The CPSC database allows the public to submit reports of harm involving a consumer product directly to a publicly searchable database.(2) After being notified of a complaint, a product manufacturer, importer or private labeller has 10 days to challenge the accuracy of the report before it is published by the CPSC in its product safety database. Even if the accuracy of a report is challenged, the CPSC makes the final decision regarding the wording of a published complaint. The CPSC database features the prominent disclaimer that the "CPSC does not guarantee the accuracy, completeness, or adequacy of the contents" of the database. However, this disclaimer provides little solace when a complaint is wrongly linked with a product.
The Company Doe action is the first reported attempt by a manufacturer to challenge in court the ability of the CPSC to include a complaint submitted by the public in its product safety database.
An unidentified company filed an action in the US District Court of Maryland under seal against the CPSC for publishing an incident report that the company claimed was "materially inaccurate". The action was filed under seal so that the unidentified company could remain anonymous and not be linked to what it claimed to be an incorrect complaint against one of its products.
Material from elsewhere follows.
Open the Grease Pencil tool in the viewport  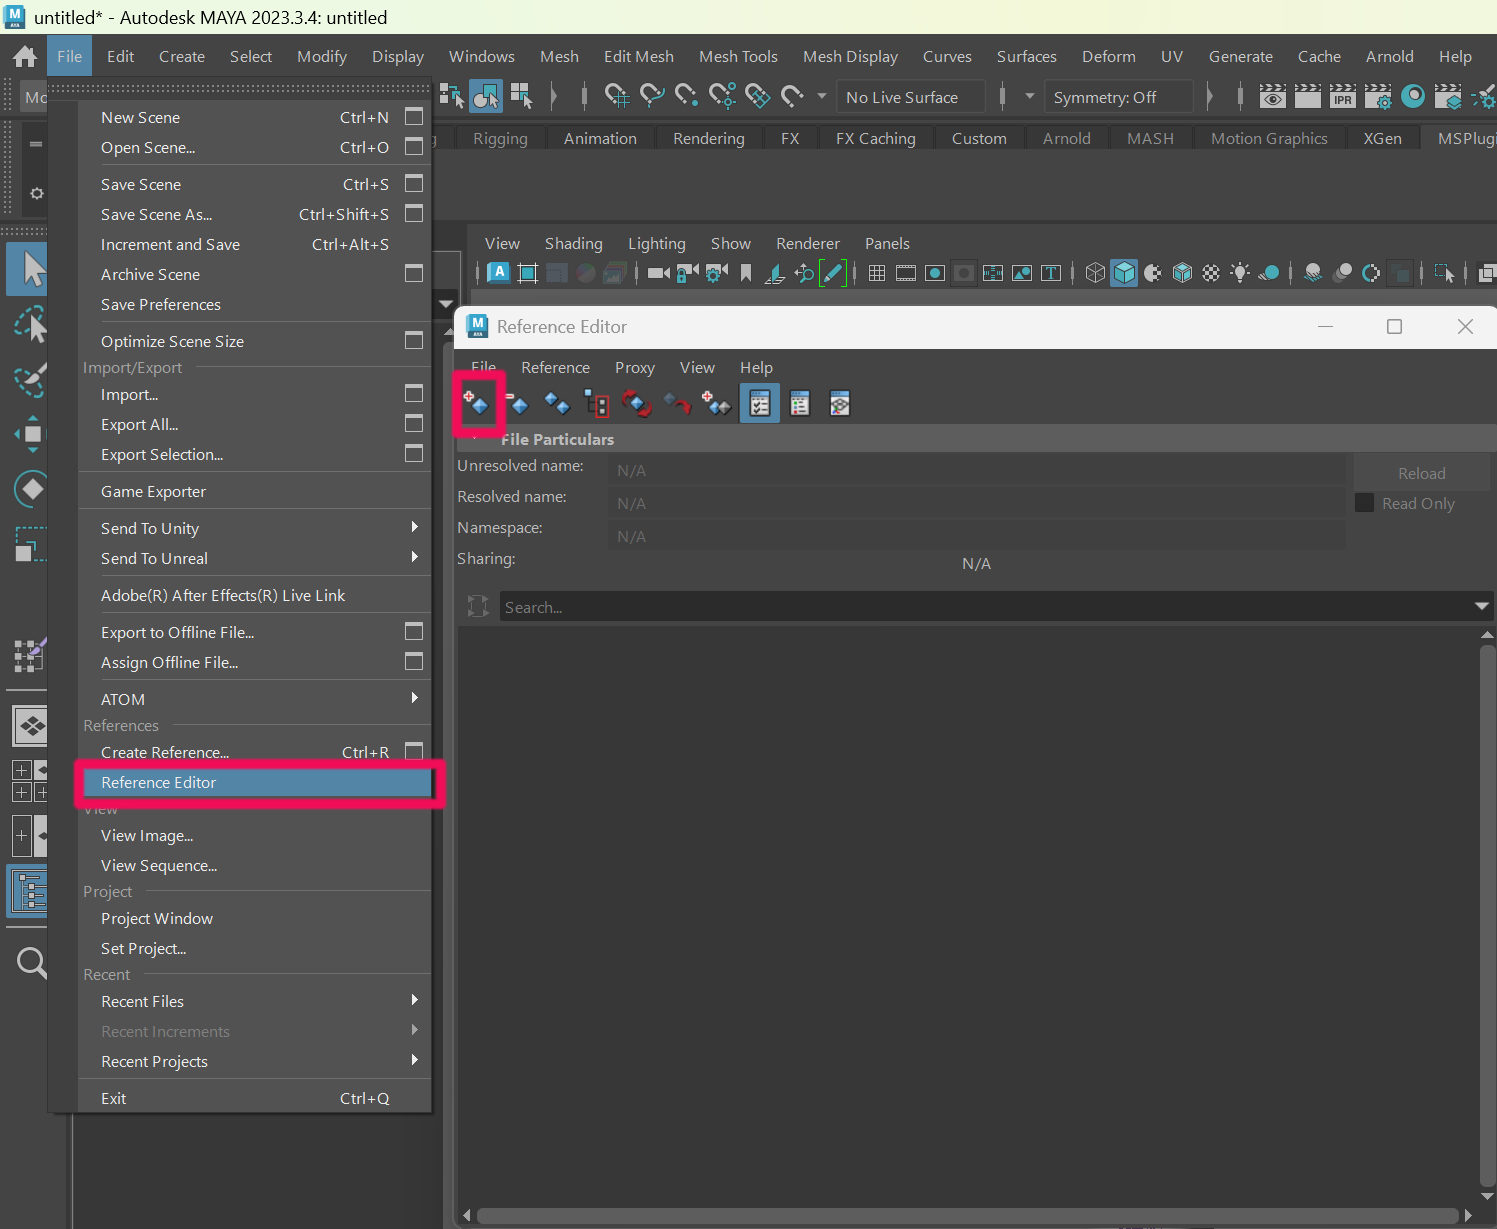pos(834,272)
Though the US District Court of Maryland's 73-page ruling has been heavily redacted to ensure that the plaintiff manufacturer cannot be identified, it provides sharp criticism of the CPSC's review of the incident report. The court explained that the CPSC's decision to publish the complaint was "arbitrary and capricious", and thus a violation of the Administrative Procedures Act, because the evidence considered by the CPSC failed to link the injury suffered by the consumer to the plaintiff manufacturer's product.
This decision highlights the concern that industry participants identified when the CPSC database was initially launched: that a lack of quality control over complaints being submitted to the database would lead to misinformation being published to the public.(3) The CPSC database is intended to increase transparency by providing a publicly searchable and timely database containing product safety information, but there is no reliable way to verify the information that the public is submitting to it and to ensure that inaccurate information incorrectly linking an injury to the wrong manufacturer is being excluded. It is also extremely expensive for wrongly accused companies, such as Company Doe, to get the CPSC to remove incorrect complaints from their database through litigation. The ruling in Company Doe may push the CPSC to scrutinise complaints more closely before publishing them in order to prevent further criticism from the courts. It may also give companies more leverage when challenging the accuracy of reports to be published in the database. Ultimately, however, this problem should be addressed by new legislation either dismantling the CPSC database or requiring more evidence supporting claims before they can be published to the public. In its current form, the CPSC database simply does more harm than good by allowing misinformation to be readily disseminated to the public.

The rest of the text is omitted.